BEGIN

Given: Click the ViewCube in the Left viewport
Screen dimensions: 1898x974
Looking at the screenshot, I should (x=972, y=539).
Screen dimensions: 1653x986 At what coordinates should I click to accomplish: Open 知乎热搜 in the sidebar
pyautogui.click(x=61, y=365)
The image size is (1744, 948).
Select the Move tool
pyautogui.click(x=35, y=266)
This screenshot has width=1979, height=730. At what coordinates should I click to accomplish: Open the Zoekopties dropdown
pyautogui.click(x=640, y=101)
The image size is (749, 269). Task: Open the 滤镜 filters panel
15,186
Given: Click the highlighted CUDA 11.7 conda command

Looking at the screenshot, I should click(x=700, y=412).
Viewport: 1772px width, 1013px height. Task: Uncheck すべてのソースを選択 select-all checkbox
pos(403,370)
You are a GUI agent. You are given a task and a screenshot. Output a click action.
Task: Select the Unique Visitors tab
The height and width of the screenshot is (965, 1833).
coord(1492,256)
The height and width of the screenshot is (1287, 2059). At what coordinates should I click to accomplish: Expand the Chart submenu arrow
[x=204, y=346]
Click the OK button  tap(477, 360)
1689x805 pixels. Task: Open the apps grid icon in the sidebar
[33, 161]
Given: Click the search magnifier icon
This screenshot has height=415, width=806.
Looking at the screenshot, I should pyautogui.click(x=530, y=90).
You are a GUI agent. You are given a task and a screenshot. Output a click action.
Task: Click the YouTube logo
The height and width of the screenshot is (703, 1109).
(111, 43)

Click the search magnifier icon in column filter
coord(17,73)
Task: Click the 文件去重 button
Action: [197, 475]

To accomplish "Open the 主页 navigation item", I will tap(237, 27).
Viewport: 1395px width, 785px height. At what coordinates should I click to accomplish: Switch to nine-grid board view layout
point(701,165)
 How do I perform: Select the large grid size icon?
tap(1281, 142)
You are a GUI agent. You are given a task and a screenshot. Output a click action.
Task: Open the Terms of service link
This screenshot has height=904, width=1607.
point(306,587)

END

Reply with an exact transcription of the material above.

Given: Click the ViewCube in the Left viewport
Screen dimensions: 1898x974
Looking at the screenshot, I should (x=972, y=539).
Screen dimensions: 1653x986 At what coordinates should I click to accomplish: Open 知乎热搜 in the sidebar
pyautogui.click(x=61, y=365)
The image size is (1744, 948).
Select the Move tool
pyautogui.click(x=35, y=266)
This screenshot has width=1979, height=730. At what coordinates should I click to accomplish: Open the Zoekopties dropdown
pyautogui.click(x=640, y=101)
The image size is (749, 269). Task: Open the 滤镜 filters panel
15,186
Given: Click the highlighted CUDA 11.7 conda command

Looking at the screenshot, I should click(x=700, y=412).
Viewport: 1772px width, 1013px height. Task: Uncheck すべてのソースを選択 select-all checkbox
pos(403,370)
You are a GUI agent. You are given a task and a screenshot. Output a click action.
Task: Select the Unique Visitors tab
The height and width of the screenshot is (965, 1833).
coord(1492,256)
The height and width of the screenshot is (1287, 2059). At what coordinates should I click to accomplish: Expand the Chart submenu arrow
[x=204, y=346]
Click the OK button  tap(477, 360)
1689x805 pixels. Task: Open the apps grid icon in the sidebar
[33, 161]
Given: Click the search magnifier icon
This screenshot has height=415, width=806.
Looking at the screenshot, I should pyautogui.click(x=530, y=90).
You are a GUI agent. You are given a task and a screenshot. Output a click action.
Task: Click the YouTube logo
The height and width of the screenshot is (703, 1109).
(111, 43)

Click the search magnifier icon in column filter
coord(17,73)
Task: Click the 文件去重 button
Action: [197, 475]

To accomplish "Open the 主页 navigation item", I will tap(237, 27).
Viewport: 1395px width, 785px height. At what coordinates should I click to accomplish: Switch to nine-grid board view layout
point(701,165)
 How do I perform: Select the large grid size icon?
tap(1281, 142)
You are a GUI agent. You are given a task and a screenshot. Output a click action.
Task: Open the Terms of service link
This screenshot has height=904, width=1607.
point(306,587)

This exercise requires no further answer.